| 課題の資料 |
○ ○ ○ ○ ○
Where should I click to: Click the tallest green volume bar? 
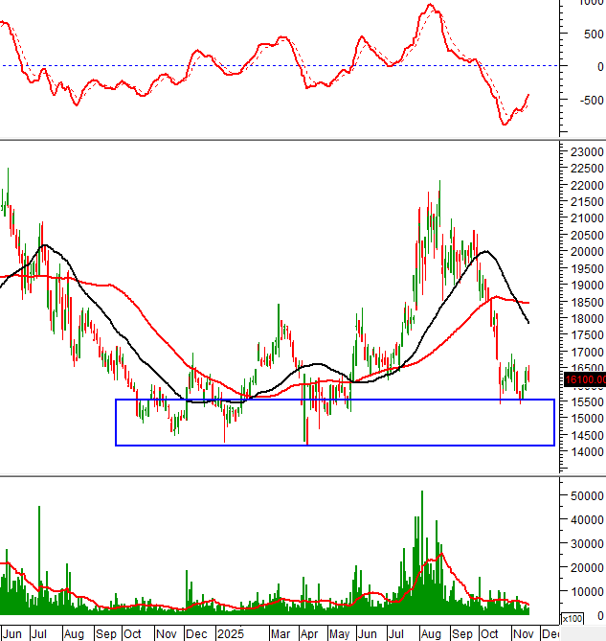(421, 551)
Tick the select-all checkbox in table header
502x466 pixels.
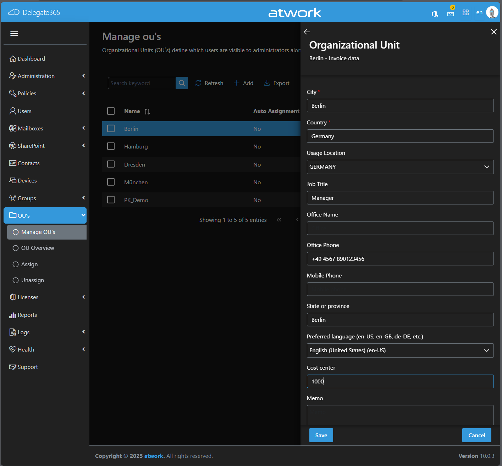coord(111,111)
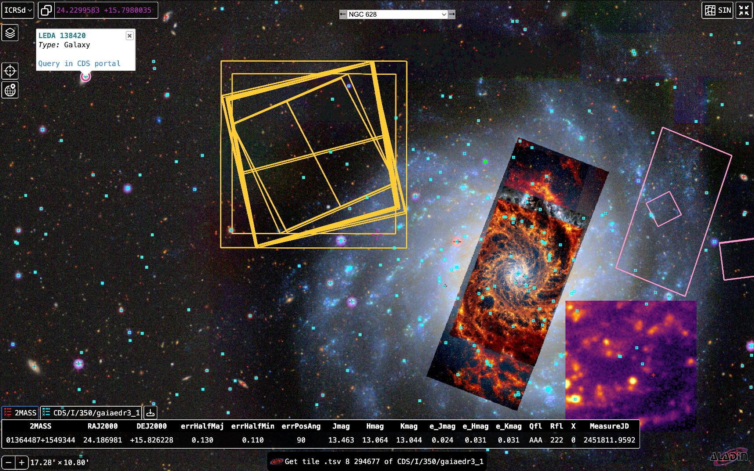Screen dimensions: 754x471
Task: Open the globe survey location icon
Action: [x=10, y=90]
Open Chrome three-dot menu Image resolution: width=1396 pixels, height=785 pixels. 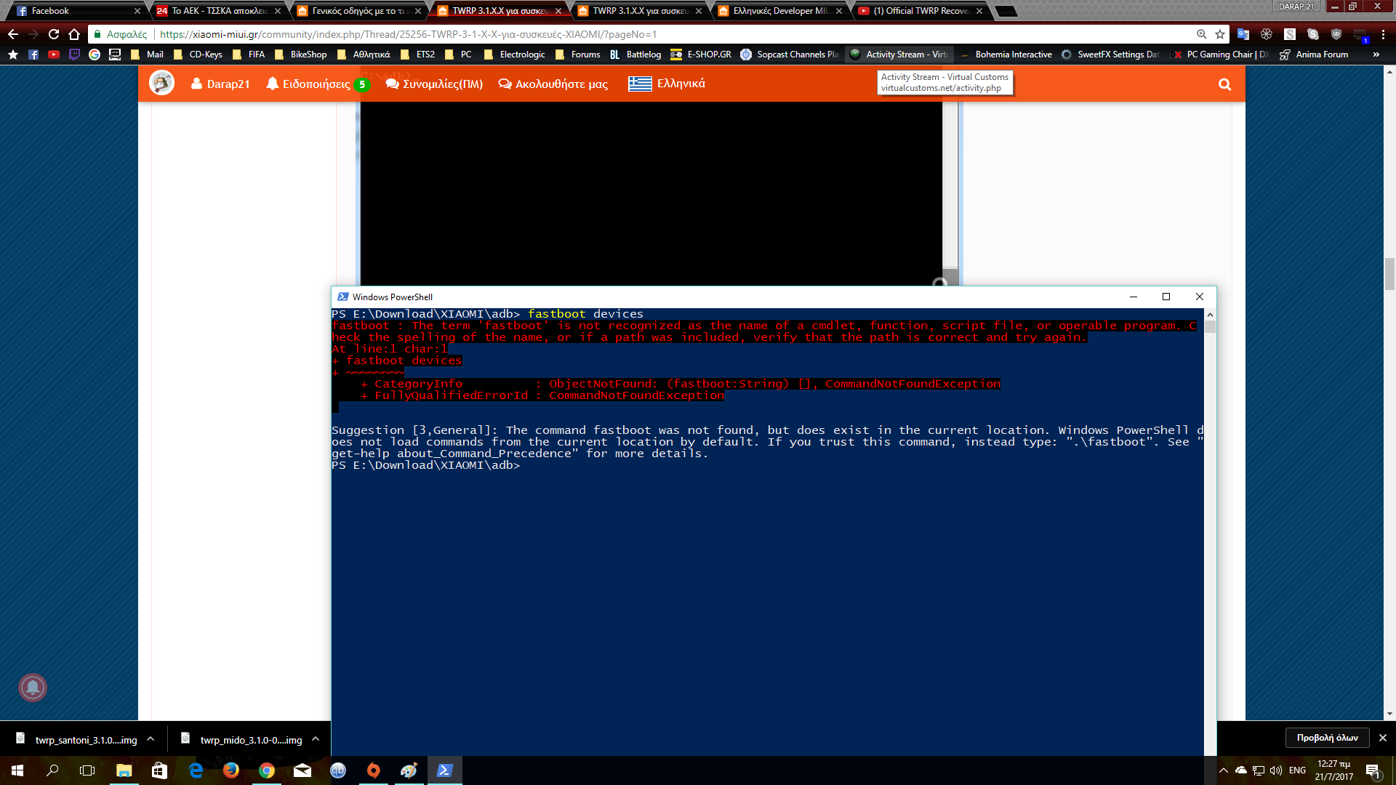(x=1383, y=34)
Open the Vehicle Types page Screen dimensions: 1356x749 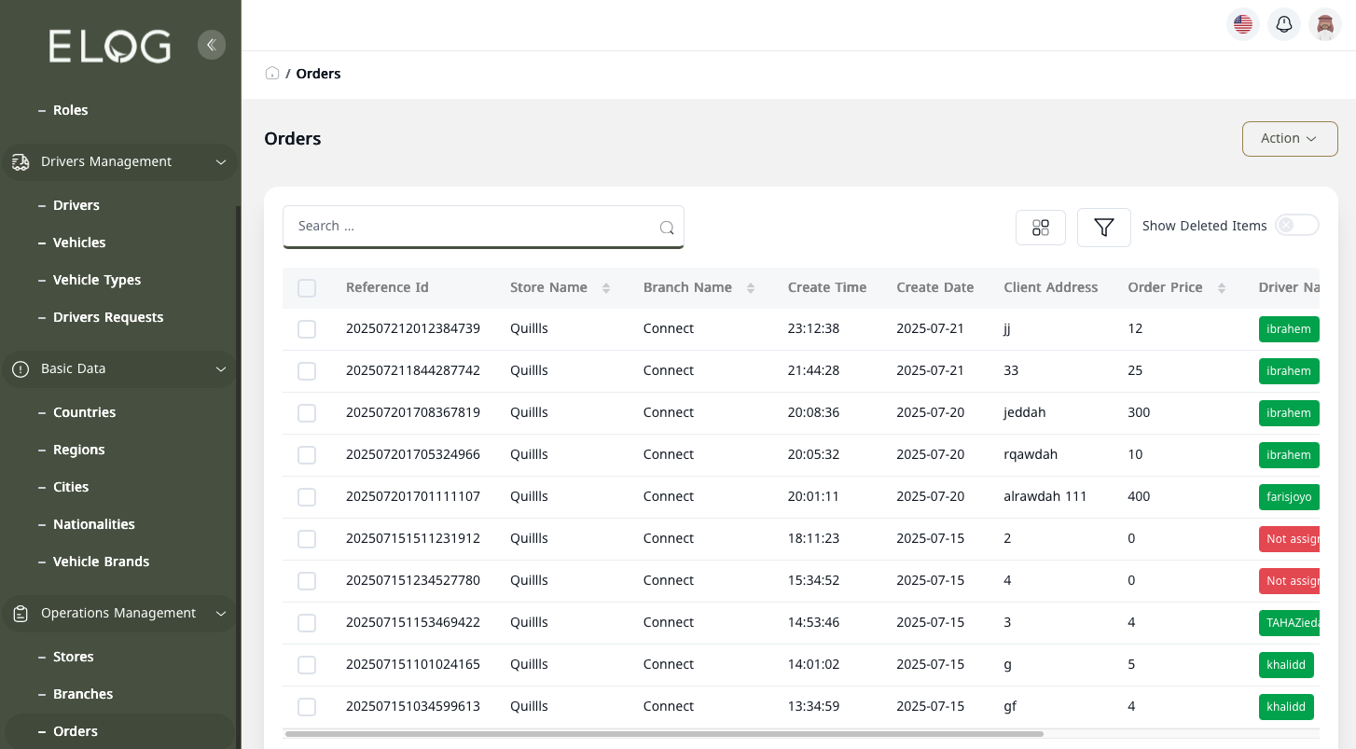[96, 280]
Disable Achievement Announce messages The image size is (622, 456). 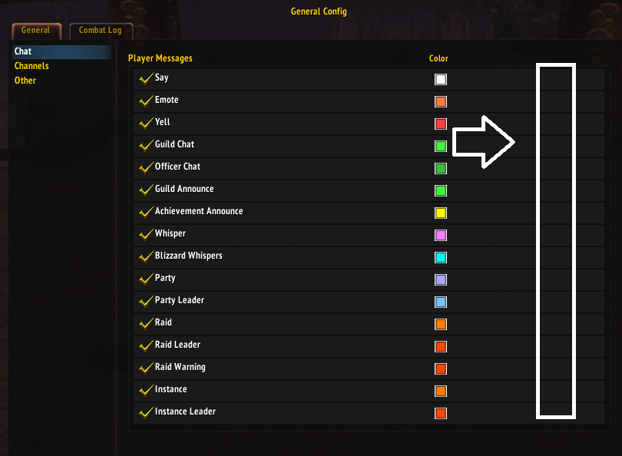coord(144,210)
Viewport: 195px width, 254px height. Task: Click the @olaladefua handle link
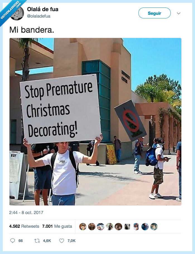tap(38, 16)
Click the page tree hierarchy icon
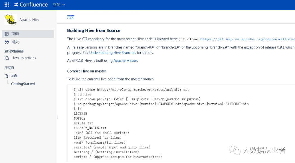295x163 pixels. point(7,76)
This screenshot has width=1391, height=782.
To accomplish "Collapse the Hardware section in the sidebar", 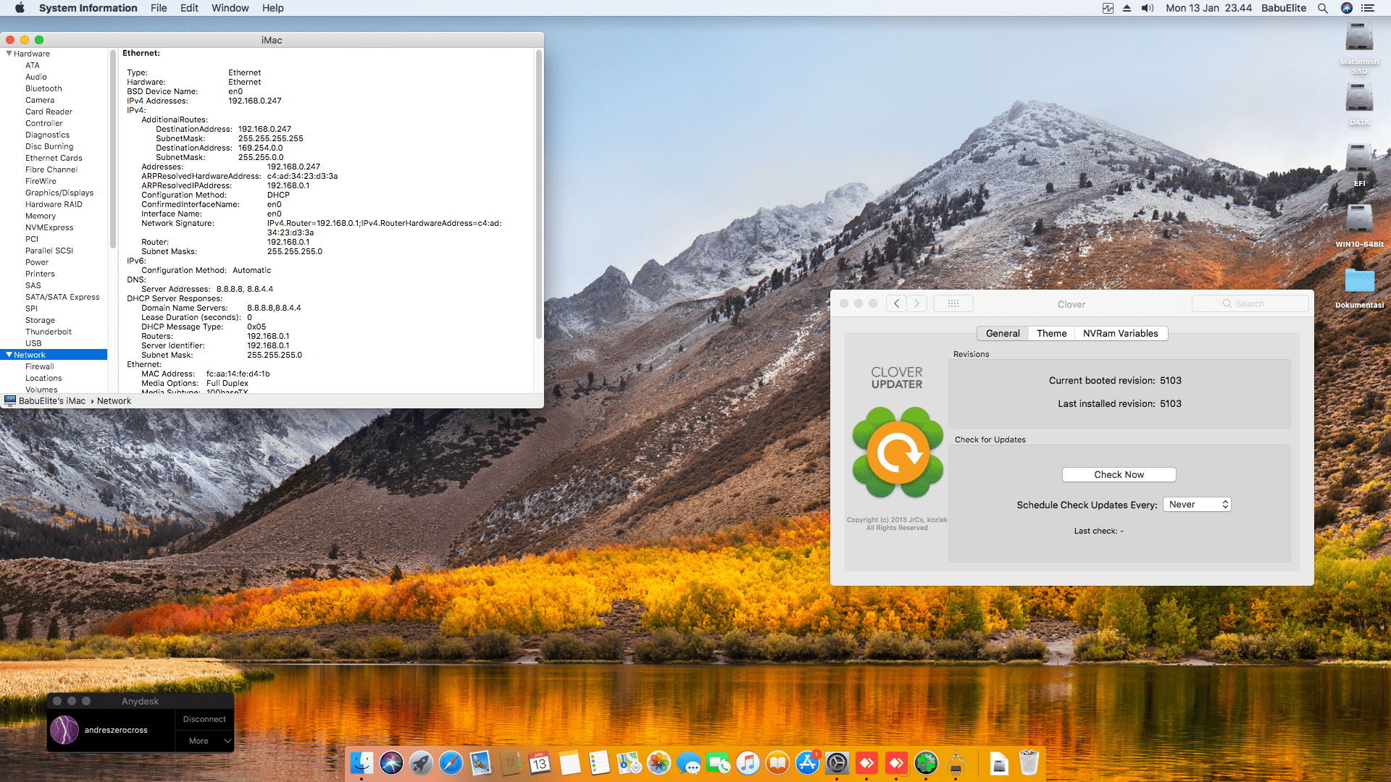I will (x=9, y=54).
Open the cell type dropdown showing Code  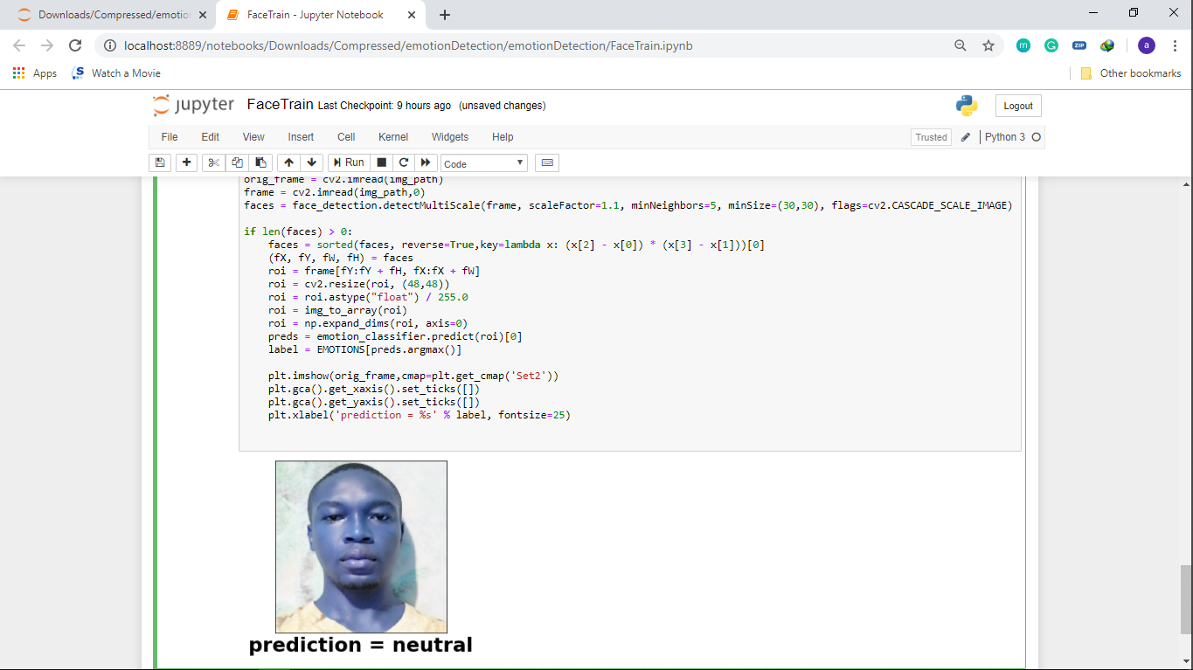tap(484, 163)
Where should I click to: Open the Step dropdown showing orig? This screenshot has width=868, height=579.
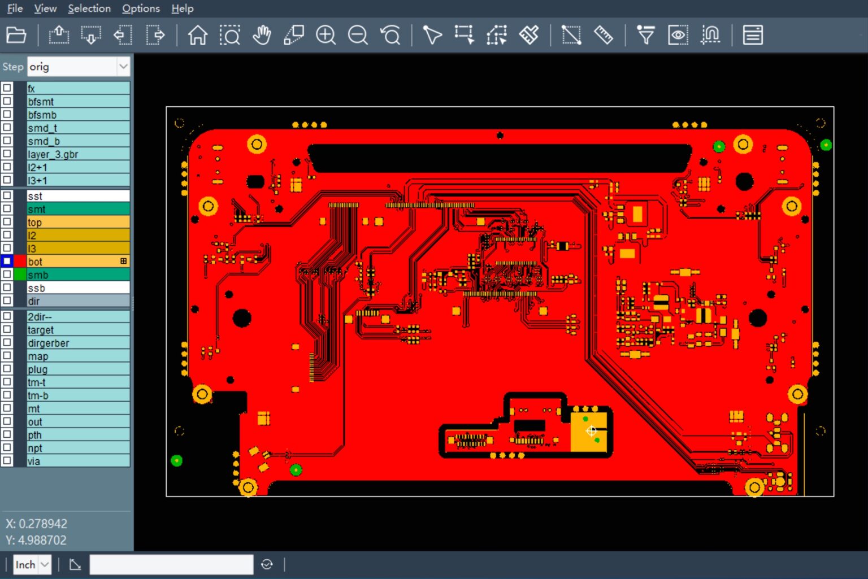(x=123, y=66)
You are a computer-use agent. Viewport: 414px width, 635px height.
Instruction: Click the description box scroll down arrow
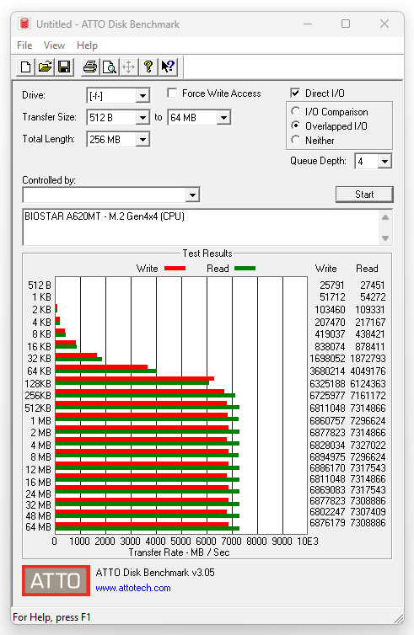pos(385,238)
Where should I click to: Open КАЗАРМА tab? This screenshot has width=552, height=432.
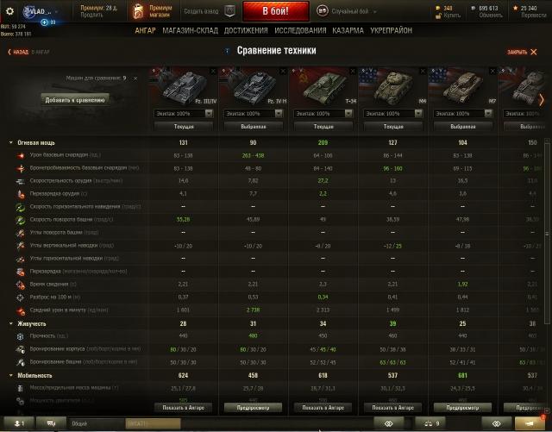click(348, 31)
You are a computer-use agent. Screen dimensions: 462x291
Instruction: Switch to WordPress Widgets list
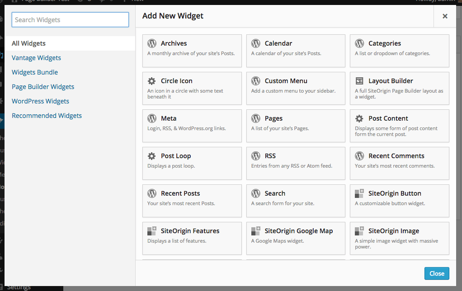(40, 101)
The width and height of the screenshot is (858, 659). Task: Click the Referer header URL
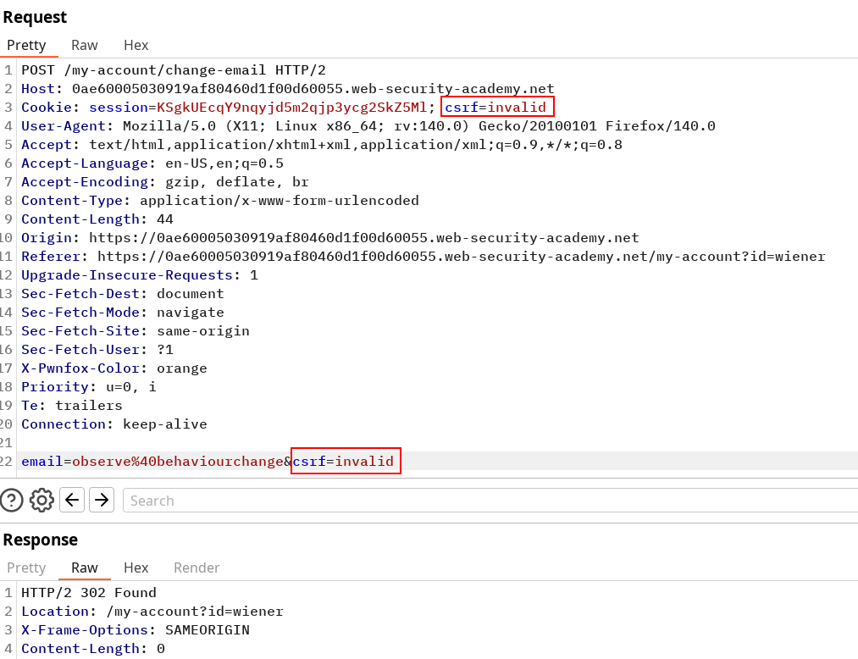[461, 257]
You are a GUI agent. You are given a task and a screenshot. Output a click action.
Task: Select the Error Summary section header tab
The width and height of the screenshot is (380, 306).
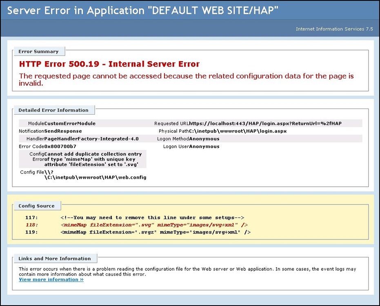(x=39, y=51)
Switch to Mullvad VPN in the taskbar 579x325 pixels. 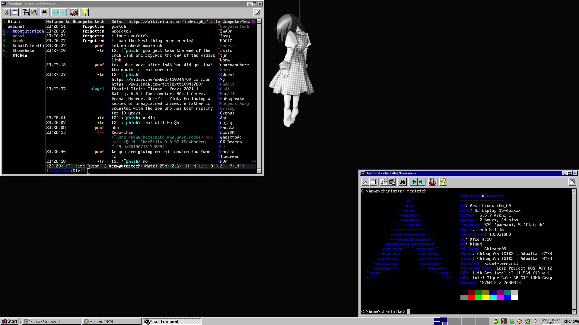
○ ○ ○ ○ ○
| 演習のねらい |
上のリストから、「screenshot」という文字列を含む行をすべて抜き出して示しなさい。

| 正しい結果 |
This screenshot has width=1391, height=782.
Where should I click to: Open the Step dropdown showing orig? This screenshot has width=868, height=579.
Where should I click to: Open КАЗАРМА tab? This screenshot has width=552, height=432.
The width and height of the screenshot is (858, 659). Task: Click the Referer header URL
You are a GUI agent. You are given a task and a screenshot. Output a click action.
The width and height of the screenshot is (380, 306).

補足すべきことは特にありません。